Un régime sans Sahel
La France voit son influence attaquée dans la plupart des pays d’Afrique de l’Ouest, où certaines populations et leurs dirigeants n’hésitent pas à afficher leur mépris grandissant pour l’ancien colonisateur, voire directement pour la personne d’Emmanuel Macron, « missionnaire de la Françafrique » comme on le lit parfois sur des pancartes en manifestation – au Tchad, au Mali ou encore, justement, au Burkina Faso.

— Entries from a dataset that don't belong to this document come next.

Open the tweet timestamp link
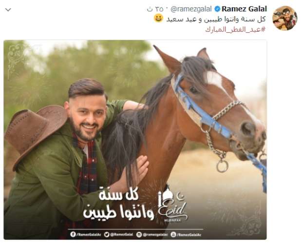This screenshot has height=247, width=302. [155, 9]
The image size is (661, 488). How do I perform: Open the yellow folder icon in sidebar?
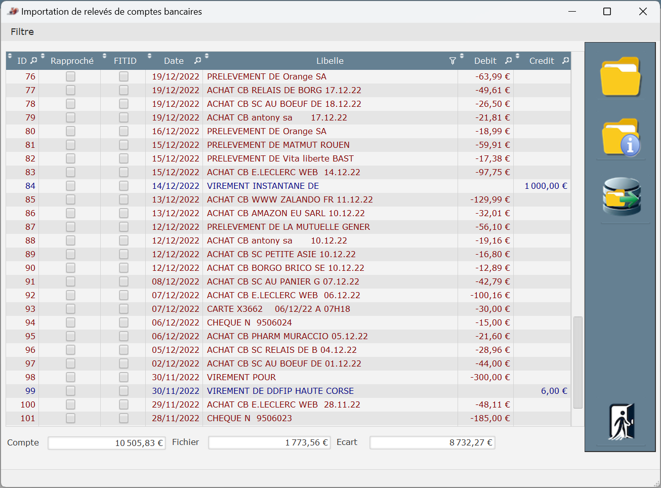tap(621, 76)
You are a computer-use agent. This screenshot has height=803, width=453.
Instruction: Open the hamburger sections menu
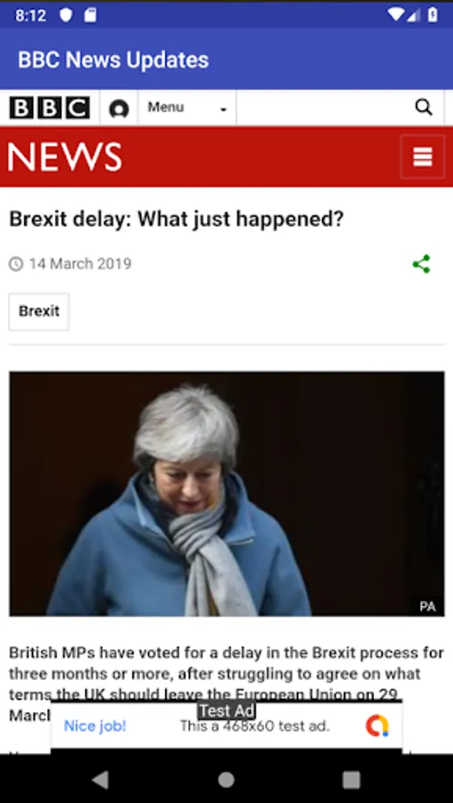click(x=423, y=157)
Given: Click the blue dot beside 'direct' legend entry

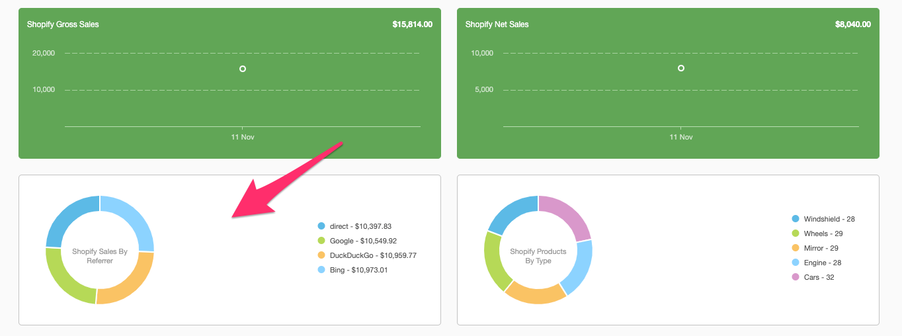Looking at the screenshot, I should [321, 226].
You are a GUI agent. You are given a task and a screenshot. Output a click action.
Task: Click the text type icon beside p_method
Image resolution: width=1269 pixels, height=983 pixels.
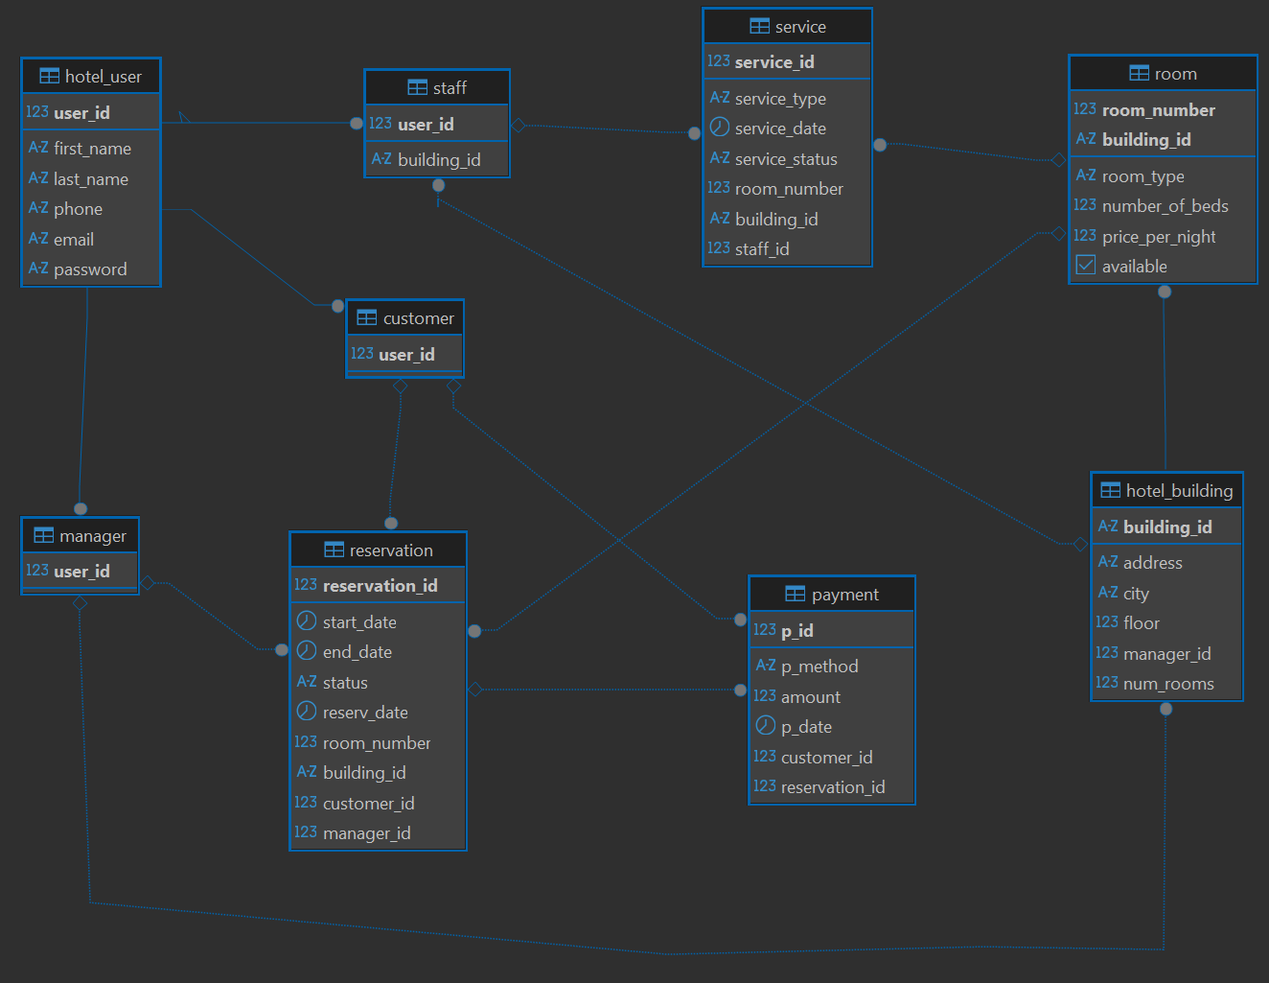coord(765,666)
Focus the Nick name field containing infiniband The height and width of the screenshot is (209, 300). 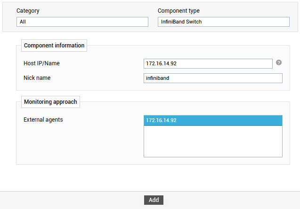tap(213, 78)
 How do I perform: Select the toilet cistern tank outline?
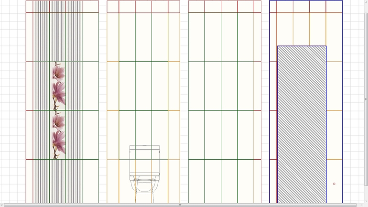144,160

Ces élans de colère contre la présence française ont lieu dans Ouagadougou depuis le coup d’État, et les slogans sont explicites : le « désir de France » dont parlait Emmanuel Macron n’est pas partagé par tout le monde. On reproche à la France ses méthodes « coloniales », ainsi que la crise économique issue des sanctions contre la Russie ou encore le fait, fermement démenti depuis, que l’armée française aurait protégé le lieutenant-colonel Damiba destitué en septembre. Outre l’assaut de notre ambassade, les conséquences de ces allégations cumulées sont désastreuses, et les troupes engagées jusque-là pour l’opération Sabre afin d’endiguer le terrorisme sont poussées vers la sortie.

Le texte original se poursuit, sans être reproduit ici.